E se le cascate languono “il cannocchiale” non sta meglio. Bancarelle e ambulanti di ogni tipo, persino distributrici di numeri del lotto, umiliano la maestosità del tempio, ma questo è problema cronico e non stagionale. E poi lampioni rotti (quelli storici), degrado sparso, automobili del personale che sfrecciano tra i turisti, cortili adibiti a parcheggi. Tutto documentato da Marco Bariletti per l’edizione serale del Tg1 del 25 Agosto (in basso) che ha posto la lente di ingrandimento anche sulle richieste dell’UNESCO disattese dal governo italiano. Il World Heritage per i patrimoni dell’umanità chiede da anni che dal monumento sia sfrattata l’Aeronautica Militare affinché eviti di essere un potenziale obiettivo militare e mostri invece tutto il suo splendore, a cominciare dal teatrino di corte inaccessibile e altri appartamenti oltre il solo piano nobile aperto al pubblico.

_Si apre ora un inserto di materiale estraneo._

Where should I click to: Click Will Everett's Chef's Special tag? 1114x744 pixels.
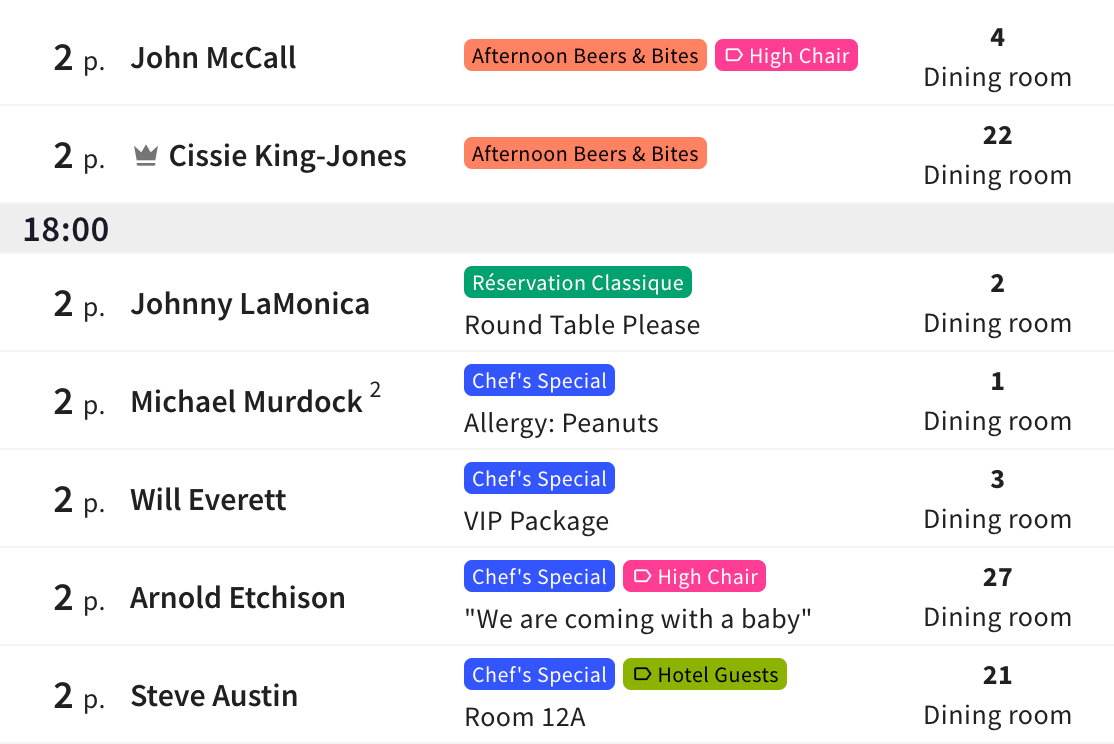tap(539, 479)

Responsabilità del governo centrale ma anche dell’amministrazione locale per arrivare agli strati sociali travolti dalla povertà e dall’ignoranza. Nessuno sembra avere la minima sensibilità per rispettare il sito e la sua storia. I soldi mancano, la sorveglianza non può essere garantita e il degrado avanza indisturbato. Il sindaco di Caserta Pio Del Gaudio ha commentato il servizio del Tg1 sulla sua pagina Facebook ma le parole non bastano più. La reggia è un complesso unico al mondo che ha nella sola Versailles un opera di pari livello, ma perde progressivamente pezzi e visitatori. E poco più in la, il dramma della reggia di Carditello che stiamo contribuendo dalla primissima ora a tenere alta in classifica nel censimento de “I luoghi del cuore” FAI (magari bisogna portare in alta classifica anche la più maestosa reggia?). Il delegato dell’ufficio del curatore fallimentare della più riservata tenuta borbonica di San Tammaro Tommaso Cestrone, una sorta di angelo custode della piccola reggia, ha riferito che sul posto si sarebbero recati nel mese di Agosto centinaia di visitatori, principalmente settentrionali e spagnoli, accontentandosi di sbirciare dai cancelli sbarrati.
Meglio fermarsi qui perchè la lista è infinita e sottolineare l’oscurantismo moderno quando si parla di luoghi simbolo dell’illuminismo napoletano, cioè europeo, è per chi scrive un autentico supplizio.